WRITTEN TASK A:
Please rewrite the entries below, changing every "screenshot" to "screen capture" and leaving everything else as it is.

We can then develop these formulas into a single inlined formula per component, computed as above. All this computing requires only integers and so is not sensitive to rounding errors caused by floating point approximations (most decimal fractions have an inexact representation within the binary format used by floating point arithmetic used by most computer software, so using them would produce false results on some dates because of roundoff errors).

The formulas below (which use Euclidian division—integer division and modulo—without any negative number) are valid for the whole range of dates since −4800. The resulting date components are valid only in the Gregorian proleptic calendar using astronomical year numbering, which is based on the Gregorian calendar, but extended to cover dates before 1582, including the pre-Christian era. This calendar includes a zero year, which is 1 BC in the proleptic Gregorian calendar, as it is one year before 1 AD.

LISTED ENTRIES:
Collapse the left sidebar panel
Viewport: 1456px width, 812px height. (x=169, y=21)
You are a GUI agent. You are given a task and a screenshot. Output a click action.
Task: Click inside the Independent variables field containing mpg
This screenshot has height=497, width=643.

WRITTEN TASK B:
List every year that the excerpt on date formulas writes with numerals.

PROBLEM SOLUTION A:
Collapse the left sidebar panel
Viewport: 1456px width, 812px height. (x=169, y=21)
You are a GUI agent. You are given a task and a screen capture. Output a click action.
Task: Click inside the Independent variables field containing mpg
This screen capture has height=497, width=643.

PROBLEM SOLUTION B:
−4800
1582
1 BC
1 AD